US-Autobauer
GM will bei Insolvenz gesunde Teile ausgliedern

In den USA werden immer mehr Details über den wahrscheinlichen Ablauf einer drohenden Insolvenz von General Motors bekannt. Kreisen zufolge sollen die gesunden Teile der Opel-Mutter in ein neues Unternehmen ausgegliedert werden, das zunächst der US-Regierung gehört.

HB NEW YORK. Anschließend werde die Regierung Anteile an dem neuen Unternehmen an Gewerkschaften und Anleihegläubiger abgeben, sagte eine mit der Situation vertraute Person am Dienstag. GM konnte für eine Stellungnahme zunächst nicht erreicht werden.

Ziel der US-Regierung ist die schnelle Schaffung einer gesunden Unternehmenseinheit, damit Kunden das Vertrauen in die Marke GM nicht verlieren und weiter Autos der Opel-Mutter kaufen. Den Kreisen zufolge will die US-Regierung dem neuen Unternehmen deshalb auch weitere Kreditlinien gewähren und einen Großteil der gewährten Notkredite von rund 15 Mrd. Dollar erlassen. Das neue Gebilde solle vom derzeitigen GM-Chef Fritz Henderson geleitet werden und verbriefte Schuldverschreibungen über rund sechs Milliarden Dollar übernehmen.

Alle anderen Schulden würden auf den weniger attraktiven Firmenteil übertragen, der unter Gläubigerschutz bleibe, hieß es weiter. GM bezeichnete vergangene Woche in Unterlagen an die US-Börsenaufsicht SEC eine Aufspaltung des Konzerns im Insolvenzfall als wahrscheinlich, nannte jedoch keine Details. Die Regierung in Washington hat GM eine Frist bis zum 1. Juni gesetzt, um seine Sanierung voranzutreiben und weitere Staatshilfen zu bekommen.
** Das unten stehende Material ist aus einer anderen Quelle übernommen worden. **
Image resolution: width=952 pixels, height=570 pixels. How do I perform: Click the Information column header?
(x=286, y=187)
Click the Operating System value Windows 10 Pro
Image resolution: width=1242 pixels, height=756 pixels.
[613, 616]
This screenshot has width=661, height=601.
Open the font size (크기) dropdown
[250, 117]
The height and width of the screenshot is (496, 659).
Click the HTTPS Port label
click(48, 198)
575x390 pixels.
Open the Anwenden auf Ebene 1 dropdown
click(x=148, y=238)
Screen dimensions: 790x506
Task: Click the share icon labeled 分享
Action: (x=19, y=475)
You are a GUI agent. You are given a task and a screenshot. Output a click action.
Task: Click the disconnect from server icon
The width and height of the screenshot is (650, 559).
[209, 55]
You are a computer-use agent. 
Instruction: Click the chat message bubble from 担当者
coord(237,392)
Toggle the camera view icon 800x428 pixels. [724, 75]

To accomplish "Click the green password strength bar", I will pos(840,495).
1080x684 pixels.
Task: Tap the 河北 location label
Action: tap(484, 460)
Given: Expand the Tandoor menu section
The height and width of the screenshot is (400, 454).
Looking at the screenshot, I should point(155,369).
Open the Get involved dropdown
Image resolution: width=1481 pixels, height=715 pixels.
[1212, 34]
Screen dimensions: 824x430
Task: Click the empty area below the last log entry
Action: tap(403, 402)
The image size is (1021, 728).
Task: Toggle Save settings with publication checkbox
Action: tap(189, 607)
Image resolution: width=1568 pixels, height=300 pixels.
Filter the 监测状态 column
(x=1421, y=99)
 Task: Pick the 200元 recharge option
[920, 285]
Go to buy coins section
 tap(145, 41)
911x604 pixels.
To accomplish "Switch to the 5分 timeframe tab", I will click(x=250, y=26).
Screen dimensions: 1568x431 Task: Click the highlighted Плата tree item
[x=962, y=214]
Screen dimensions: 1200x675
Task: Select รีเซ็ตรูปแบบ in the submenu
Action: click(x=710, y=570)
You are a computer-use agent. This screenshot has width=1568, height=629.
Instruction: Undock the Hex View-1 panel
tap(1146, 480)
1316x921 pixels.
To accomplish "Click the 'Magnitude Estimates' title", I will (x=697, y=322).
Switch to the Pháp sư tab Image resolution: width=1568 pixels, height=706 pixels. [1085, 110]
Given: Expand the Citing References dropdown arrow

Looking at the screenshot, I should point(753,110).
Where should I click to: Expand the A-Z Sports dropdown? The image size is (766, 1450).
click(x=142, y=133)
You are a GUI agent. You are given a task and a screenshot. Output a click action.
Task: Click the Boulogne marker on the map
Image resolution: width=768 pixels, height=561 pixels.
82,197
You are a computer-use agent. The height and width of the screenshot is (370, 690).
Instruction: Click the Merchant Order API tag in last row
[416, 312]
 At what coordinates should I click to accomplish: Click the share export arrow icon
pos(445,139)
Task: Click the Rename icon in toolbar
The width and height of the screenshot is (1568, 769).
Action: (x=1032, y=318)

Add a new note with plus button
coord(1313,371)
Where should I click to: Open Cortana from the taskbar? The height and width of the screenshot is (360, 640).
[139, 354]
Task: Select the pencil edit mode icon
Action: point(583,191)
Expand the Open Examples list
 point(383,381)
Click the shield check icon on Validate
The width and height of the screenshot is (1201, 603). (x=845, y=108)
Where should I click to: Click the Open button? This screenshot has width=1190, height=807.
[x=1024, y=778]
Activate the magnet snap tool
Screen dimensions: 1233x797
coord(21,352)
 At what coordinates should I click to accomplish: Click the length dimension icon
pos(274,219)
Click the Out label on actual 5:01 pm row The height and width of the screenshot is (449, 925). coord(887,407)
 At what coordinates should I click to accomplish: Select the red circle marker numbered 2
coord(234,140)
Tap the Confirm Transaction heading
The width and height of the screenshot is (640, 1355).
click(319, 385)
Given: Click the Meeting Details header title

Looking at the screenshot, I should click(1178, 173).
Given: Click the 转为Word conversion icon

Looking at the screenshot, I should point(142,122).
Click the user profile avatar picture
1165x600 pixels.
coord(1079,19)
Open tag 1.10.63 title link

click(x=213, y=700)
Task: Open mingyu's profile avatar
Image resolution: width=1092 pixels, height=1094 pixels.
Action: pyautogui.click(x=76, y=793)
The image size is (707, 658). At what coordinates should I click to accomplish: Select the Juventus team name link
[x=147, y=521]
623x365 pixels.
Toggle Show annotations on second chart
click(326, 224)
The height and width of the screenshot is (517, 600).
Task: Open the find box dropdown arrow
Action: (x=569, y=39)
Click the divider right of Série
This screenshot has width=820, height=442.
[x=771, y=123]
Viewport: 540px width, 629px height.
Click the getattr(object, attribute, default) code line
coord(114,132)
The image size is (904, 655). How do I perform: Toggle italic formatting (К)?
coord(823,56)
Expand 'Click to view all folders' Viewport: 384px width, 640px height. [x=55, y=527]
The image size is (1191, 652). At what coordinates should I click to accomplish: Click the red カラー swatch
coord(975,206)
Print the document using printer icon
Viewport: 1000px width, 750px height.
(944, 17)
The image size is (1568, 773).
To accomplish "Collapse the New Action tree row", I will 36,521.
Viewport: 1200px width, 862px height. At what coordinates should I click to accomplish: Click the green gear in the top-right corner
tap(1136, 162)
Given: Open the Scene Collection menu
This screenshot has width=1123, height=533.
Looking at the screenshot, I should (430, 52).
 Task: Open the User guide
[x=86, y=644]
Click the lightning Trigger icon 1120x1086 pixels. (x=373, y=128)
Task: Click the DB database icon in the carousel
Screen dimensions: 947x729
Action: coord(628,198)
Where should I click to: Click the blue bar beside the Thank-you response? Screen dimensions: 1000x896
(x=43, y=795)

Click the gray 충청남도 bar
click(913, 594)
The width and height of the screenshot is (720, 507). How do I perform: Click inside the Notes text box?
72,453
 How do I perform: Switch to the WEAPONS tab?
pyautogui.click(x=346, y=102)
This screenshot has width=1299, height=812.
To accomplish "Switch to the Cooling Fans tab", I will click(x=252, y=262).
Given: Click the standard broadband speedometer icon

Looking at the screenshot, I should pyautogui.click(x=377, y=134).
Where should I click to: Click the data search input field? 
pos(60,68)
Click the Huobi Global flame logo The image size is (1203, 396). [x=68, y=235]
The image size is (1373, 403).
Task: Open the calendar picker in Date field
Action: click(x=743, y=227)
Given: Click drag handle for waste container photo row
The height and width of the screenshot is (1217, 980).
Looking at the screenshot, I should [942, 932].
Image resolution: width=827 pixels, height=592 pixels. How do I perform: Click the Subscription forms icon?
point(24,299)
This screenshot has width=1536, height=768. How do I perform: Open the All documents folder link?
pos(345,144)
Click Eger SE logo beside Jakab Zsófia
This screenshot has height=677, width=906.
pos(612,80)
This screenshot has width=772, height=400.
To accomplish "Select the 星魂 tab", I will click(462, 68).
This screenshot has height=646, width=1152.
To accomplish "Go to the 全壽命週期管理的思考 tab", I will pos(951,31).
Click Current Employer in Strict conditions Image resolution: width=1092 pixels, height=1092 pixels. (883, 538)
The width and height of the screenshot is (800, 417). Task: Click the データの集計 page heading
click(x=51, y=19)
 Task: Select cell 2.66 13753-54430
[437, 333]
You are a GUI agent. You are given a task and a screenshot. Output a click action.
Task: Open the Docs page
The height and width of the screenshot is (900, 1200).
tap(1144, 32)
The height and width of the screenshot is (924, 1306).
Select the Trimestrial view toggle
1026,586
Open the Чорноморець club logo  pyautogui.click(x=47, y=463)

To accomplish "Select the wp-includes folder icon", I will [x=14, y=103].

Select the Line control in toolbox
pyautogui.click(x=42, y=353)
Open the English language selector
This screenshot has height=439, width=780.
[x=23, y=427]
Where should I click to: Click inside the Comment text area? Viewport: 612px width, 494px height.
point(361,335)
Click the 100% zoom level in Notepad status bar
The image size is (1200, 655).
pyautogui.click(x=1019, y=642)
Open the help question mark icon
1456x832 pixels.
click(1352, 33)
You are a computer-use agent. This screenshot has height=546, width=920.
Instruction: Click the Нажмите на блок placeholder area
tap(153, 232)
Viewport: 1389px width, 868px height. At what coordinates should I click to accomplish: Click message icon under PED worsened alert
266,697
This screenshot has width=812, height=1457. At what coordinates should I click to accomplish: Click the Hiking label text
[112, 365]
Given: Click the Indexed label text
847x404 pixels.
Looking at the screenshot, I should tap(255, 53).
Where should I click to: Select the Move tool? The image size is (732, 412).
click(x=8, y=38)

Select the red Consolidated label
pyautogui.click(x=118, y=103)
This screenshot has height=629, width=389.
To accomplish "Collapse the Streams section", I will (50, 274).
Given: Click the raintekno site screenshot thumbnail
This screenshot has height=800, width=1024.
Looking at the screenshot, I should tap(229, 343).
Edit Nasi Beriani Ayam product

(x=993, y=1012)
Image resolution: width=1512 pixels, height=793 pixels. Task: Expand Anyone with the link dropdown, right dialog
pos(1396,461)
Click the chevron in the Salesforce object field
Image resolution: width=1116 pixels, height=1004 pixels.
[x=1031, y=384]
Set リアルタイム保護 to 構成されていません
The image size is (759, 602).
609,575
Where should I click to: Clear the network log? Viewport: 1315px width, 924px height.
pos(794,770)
Gelingt dies nicht, müsste GM wie Rivale Chrysler Insolvenz anmelden. Chrysler will seine besten Konzernteile an den italienischen Hersteller Fiat verkaufen und nur wenige Wochen unter Gläubigerschutz arbeiten. Eine Insolvenz von GM hätte massive Auswirkungen auf die deutsche Tochter Opel, um die sich derzeit mehrere Investoren bemühen.